§ PROVIDED PASSAGE:
Existing nutritional and food labelling policies are failing simply because the public do not like being told what to do by the government.
This is the view of Professor Jack Winkler, visiting lecturer at University College London and MRC Human Nutrition Research, Cambridge.
Speaking at Food Matters Live yesterday (November 18th), the conference for the food and nutrition industry, he explained that a particular section of the population are uncomfortable with the idea of being told how to manage their own health and wellbeing by politicians. As a result, policymakers are often reluctant to get involved in nutritional policies our of fear of being seen as authoritarian.
FoodManufacture.co.uk reports he pointed out that the policies have done little so far to improve public health or combat obesity. In fact, obesity continues to be a growing epidemic and associated health conditions such as diabetes are also on the rise - causing serious health problems that are putting increasing strain on the NHS.
Obesity is linked to over a dozen different health conditions, including cardiovascular disease, stroke and many others.

§ RECORDS SUPPLIED:
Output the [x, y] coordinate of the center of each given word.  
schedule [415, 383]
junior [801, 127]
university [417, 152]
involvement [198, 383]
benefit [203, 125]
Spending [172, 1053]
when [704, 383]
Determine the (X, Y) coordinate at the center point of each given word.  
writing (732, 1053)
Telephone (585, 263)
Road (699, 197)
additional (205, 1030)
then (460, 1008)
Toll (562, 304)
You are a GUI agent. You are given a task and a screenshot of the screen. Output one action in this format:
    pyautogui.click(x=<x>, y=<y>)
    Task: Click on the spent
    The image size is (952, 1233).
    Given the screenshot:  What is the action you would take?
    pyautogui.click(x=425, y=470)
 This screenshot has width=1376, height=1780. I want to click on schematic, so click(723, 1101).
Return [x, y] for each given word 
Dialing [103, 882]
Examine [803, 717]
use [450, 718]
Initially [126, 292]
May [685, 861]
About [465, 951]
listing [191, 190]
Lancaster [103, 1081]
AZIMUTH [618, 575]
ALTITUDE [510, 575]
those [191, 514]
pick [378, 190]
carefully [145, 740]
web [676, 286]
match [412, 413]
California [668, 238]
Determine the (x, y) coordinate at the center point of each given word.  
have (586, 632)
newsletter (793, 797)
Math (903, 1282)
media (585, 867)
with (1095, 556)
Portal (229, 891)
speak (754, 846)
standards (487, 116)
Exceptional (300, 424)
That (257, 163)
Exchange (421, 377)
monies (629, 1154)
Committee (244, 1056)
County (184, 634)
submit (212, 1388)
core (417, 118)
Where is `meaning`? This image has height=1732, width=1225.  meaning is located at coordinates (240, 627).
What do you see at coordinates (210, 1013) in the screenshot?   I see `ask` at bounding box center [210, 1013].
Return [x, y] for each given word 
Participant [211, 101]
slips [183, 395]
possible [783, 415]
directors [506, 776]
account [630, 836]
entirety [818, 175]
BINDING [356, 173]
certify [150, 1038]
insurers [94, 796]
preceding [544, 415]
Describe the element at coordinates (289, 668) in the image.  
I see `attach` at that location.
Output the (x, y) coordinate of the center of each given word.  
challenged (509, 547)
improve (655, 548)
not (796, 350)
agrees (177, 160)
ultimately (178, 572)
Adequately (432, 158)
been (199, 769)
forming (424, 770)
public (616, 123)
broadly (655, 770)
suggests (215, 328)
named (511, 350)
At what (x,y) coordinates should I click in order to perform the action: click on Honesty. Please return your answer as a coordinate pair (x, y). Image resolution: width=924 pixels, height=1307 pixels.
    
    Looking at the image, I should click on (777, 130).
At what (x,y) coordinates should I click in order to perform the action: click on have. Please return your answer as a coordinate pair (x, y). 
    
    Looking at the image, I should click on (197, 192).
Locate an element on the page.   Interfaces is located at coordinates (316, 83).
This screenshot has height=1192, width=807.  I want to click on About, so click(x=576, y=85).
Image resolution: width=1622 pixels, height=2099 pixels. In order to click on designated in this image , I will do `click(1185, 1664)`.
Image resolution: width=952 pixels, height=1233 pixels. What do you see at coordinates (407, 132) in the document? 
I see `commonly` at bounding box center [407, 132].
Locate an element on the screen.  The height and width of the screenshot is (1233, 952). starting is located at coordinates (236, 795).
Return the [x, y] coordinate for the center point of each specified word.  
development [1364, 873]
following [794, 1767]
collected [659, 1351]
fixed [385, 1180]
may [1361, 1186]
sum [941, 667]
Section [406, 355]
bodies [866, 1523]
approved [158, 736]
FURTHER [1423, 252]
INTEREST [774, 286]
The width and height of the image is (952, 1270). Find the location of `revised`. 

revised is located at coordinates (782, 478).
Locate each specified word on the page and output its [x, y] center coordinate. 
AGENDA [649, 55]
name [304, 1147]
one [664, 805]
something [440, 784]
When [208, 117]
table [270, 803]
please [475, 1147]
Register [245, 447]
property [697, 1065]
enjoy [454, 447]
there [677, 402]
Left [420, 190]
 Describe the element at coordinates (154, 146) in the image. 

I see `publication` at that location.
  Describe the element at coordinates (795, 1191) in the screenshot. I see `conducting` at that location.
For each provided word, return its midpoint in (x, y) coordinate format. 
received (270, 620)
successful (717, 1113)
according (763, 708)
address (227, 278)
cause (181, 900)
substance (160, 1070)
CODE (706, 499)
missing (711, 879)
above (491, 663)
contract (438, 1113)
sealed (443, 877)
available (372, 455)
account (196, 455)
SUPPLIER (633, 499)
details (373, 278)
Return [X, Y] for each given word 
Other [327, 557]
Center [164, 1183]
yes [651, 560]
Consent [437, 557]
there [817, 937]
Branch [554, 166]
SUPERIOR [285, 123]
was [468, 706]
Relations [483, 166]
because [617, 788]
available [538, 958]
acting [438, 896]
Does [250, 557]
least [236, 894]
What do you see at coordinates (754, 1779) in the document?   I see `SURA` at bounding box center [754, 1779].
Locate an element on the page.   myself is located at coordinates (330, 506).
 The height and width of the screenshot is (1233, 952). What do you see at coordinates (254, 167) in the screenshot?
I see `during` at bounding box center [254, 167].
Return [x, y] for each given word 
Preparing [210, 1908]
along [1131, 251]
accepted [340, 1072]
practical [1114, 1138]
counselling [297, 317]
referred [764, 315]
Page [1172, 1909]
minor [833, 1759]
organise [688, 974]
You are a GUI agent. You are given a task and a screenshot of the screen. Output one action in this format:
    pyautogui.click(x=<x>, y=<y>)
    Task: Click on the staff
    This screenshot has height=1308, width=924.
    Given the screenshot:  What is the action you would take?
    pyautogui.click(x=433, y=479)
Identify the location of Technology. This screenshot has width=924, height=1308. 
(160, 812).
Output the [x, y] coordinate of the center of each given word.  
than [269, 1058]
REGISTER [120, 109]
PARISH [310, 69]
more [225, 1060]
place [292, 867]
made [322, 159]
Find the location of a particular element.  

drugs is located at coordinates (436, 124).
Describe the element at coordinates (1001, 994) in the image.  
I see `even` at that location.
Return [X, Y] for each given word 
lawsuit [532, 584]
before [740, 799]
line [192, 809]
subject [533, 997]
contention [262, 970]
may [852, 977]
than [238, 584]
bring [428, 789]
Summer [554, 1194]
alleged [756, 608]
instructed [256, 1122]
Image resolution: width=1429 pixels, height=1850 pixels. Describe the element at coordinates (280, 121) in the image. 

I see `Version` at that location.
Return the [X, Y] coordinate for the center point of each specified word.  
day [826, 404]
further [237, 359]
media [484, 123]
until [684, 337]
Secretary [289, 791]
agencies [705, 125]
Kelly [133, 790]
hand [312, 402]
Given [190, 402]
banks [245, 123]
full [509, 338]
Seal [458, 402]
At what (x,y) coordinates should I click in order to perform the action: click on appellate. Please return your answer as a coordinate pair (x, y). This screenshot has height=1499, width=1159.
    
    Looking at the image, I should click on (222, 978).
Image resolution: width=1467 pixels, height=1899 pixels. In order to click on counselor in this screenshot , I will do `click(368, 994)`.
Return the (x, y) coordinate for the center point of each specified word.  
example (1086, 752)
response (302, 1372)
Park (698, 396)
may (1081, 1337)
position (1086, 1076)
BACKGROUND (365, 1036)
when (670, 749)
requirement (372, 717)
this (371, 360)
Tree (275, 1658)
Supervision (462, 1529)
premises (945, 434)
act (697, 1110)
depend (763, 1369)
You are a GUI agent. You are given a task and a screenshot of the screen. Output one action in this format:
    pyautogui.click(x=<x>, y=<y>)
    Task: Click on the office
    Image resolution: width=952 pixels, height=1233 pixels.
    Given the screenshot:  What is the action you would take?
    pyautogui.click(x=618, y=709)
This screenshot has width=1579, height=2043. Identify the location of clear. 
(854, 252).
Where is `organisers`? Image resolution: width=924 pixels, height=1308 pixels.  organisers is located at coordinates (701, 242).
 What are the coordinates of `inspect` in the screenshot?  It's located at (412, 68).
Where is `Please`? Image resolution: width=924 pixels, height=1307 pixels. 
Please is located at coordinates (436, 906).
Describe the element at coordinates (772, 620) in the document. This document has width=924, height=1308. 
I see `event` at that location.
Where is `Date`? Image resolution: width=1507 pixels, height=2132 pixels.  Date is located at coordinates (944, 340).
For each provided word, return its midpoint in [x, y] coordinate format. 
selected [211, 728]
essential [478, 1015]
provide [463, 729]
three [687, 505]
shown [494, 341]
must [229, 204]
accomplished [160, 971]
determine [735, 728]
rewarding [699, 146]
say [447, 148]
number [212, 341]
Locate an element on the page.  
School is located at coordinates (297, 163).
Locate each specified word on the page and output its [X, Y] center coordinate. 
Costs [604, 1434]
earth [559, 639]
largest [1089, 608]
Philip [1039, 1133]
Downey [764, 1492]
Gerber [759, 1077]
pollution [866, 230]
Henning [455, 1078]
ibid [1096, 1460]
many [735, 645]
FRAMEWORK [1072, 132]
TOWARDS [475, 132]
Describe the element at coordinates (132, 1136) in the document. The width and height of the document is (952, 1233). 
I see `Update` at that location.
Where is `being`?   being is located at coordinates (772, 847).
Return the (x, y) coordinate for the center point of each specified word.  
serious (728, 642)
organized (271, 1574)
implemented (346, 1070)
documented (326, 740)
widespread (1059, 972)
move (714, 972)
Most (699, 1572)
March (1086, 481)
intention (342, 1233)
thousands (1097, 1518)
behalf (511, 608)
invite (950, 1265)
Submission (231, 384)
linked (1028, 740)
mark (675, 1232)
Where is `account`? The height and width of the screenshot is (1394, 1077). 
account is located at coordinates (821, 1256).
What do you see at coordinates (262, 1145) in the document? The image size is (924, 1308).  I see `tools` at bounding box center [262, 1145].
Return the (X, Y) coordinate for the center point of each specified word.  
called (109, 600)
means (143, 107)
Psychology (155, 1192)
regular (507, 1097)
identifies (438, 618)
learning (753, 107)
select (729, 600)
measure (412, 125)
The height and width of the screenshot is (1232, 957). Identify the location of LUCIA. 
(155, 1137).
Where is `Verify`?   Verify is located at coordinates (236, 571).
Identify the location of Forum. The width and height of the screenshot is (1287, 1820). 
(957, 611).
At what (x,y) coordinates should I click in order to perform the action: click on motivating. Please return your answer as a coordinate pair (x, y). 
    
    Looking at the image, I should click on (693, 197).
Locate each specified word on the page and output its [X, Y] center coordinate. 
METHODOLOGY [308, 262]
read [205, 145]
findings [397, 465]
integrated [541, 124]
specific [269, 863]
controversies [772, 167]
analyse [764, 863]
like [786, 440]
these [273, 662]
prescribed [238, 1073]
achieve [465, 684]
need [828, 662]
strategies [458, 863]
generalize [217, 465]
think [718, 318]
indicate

§ TASK INSTRUCTIONS: Resume the report on why nutrition and food labelling policies are failing, picking up right after its last sentence.

§ RESULT FOR THIS EXERCISE:
In particular, Professor Winkler explained that existing front-of-pack labelling rules, and nutritional policies such as guideline daily amounts (GDA), place the emphasis on the consumer to change their behaviour and buying different products. That represents a major flaw - instead, policymakers should focus more and what food manufacturers could do to improve the quality of the food they produce.
“Both the traffic light system and the GDA system fail on what seems to be the important variable, which is we think that everyone now talks about labelling as influencing consumer behaviour,” he added.
“What we really need is for them to change companies’ behaviour, so they get a good label or a bad label.”
What’s more, the news provider reports that Professor Winkler feels the traffic light system is too simplistic. Generally companies find it impossible to move up from a red to an amber traffic light, or even an amber to a green, without a complete overhaul of the product.